# SOURCE PASSAGE
══════════════════════════════
Why organizations are "drowning in data but starving for information"

1. The fragmented way in which organizations have developed IS and their supporting databases 2. Most systems are developed to support operational processing, with little or no thought given to the information or analytical tools needed for decision making

Enterprise Data Warehouse

A centralized, integrated data warehouse that is the control point and single source of all data made available to end users for decision support applications

Logical Data mart

A data mart created by a relational view of a data warehouse

Dependent Data Mart

A data mart filled exclusively from an enterprise data warehouse and its reconciled data

Data Mart

A data warehouse that is limited in scope, customized for the decision-making applications of a particular end-user group. It's contents are either obtained from independent ETL processes for an independent data mart, or are derived from the data warehouse

Star Schema

A simple database design (particularly suited to ad hoc queries) in which dimensional data (describing how data are commonly aggregated for reporting) are separated from fact or event data (describing business activities). A star schema is one version of a dimensional model. It is not suited to online transaction processing, and therefore, it is not generally used in operations systems, operational data stores, or an EDW.
══════════════════════════════
# GIVEN TASK
From the data warehousing glossary, extract the part running from "A simple database" to "stores, or an EDW.".

# SUPPLIED INFORMATION
══════════════════════════════
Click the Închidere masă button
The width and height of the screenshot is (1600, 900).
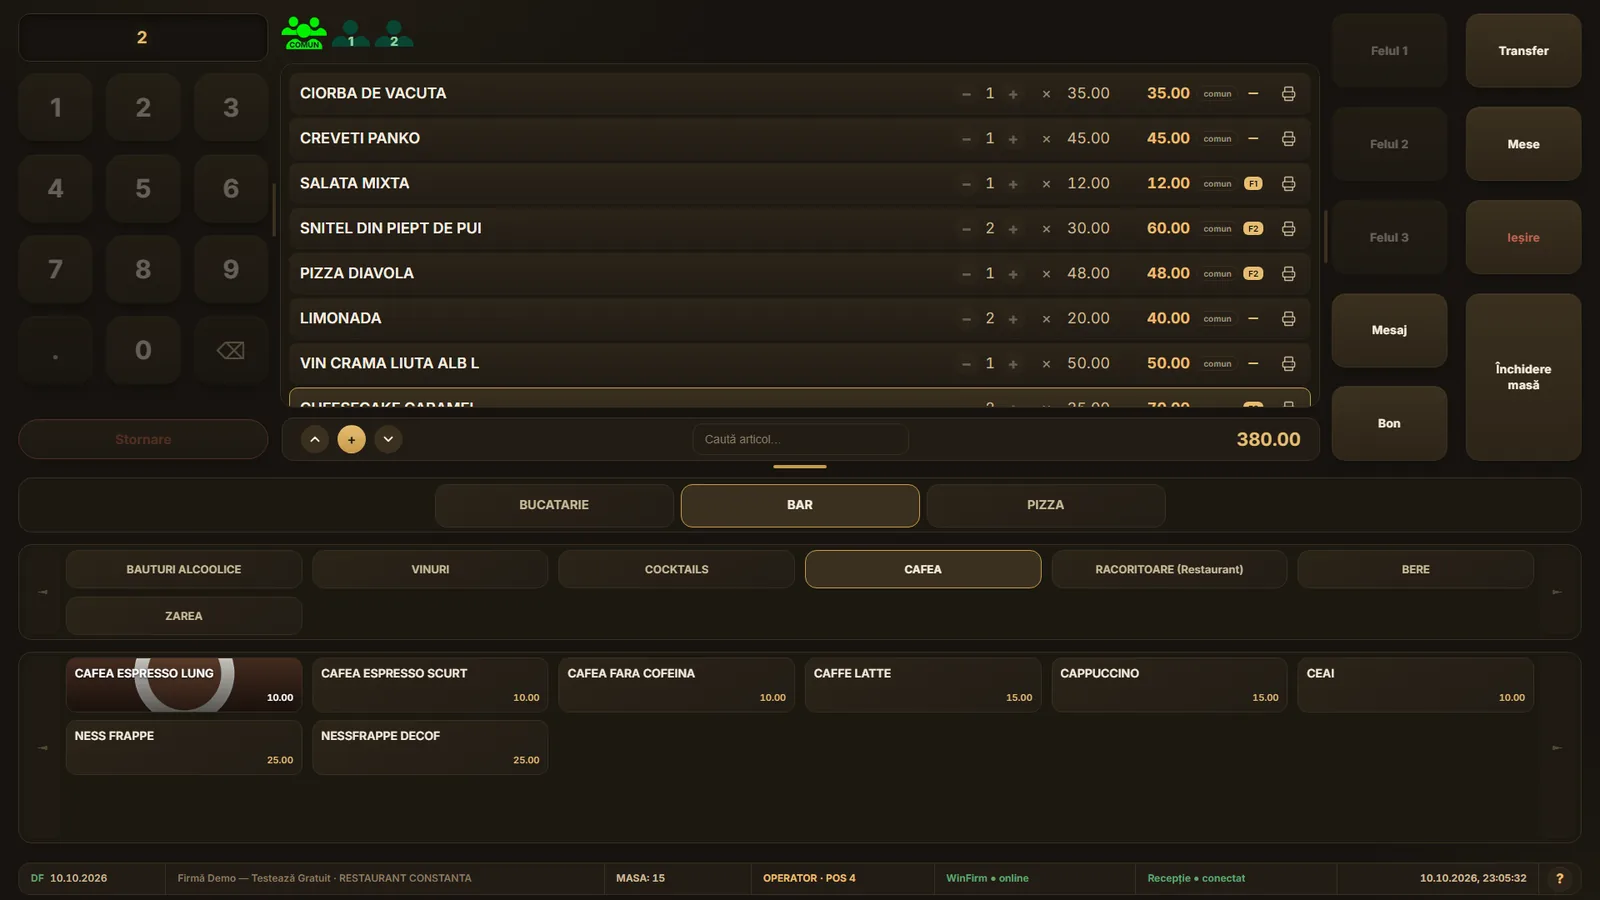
══════════════════════════════
# THE OUTPUT
A simple database design (particularly suited to ad hoc queries) in which dimensional data (describing how data are commonly aggregated for reporting) are separated from fact or event data (describing business activities). A star schema is one version of a dimensional model. It is not suited to online transaction processing, and therefore, it is not generally used in operations systems, operational data stores, or an EDW.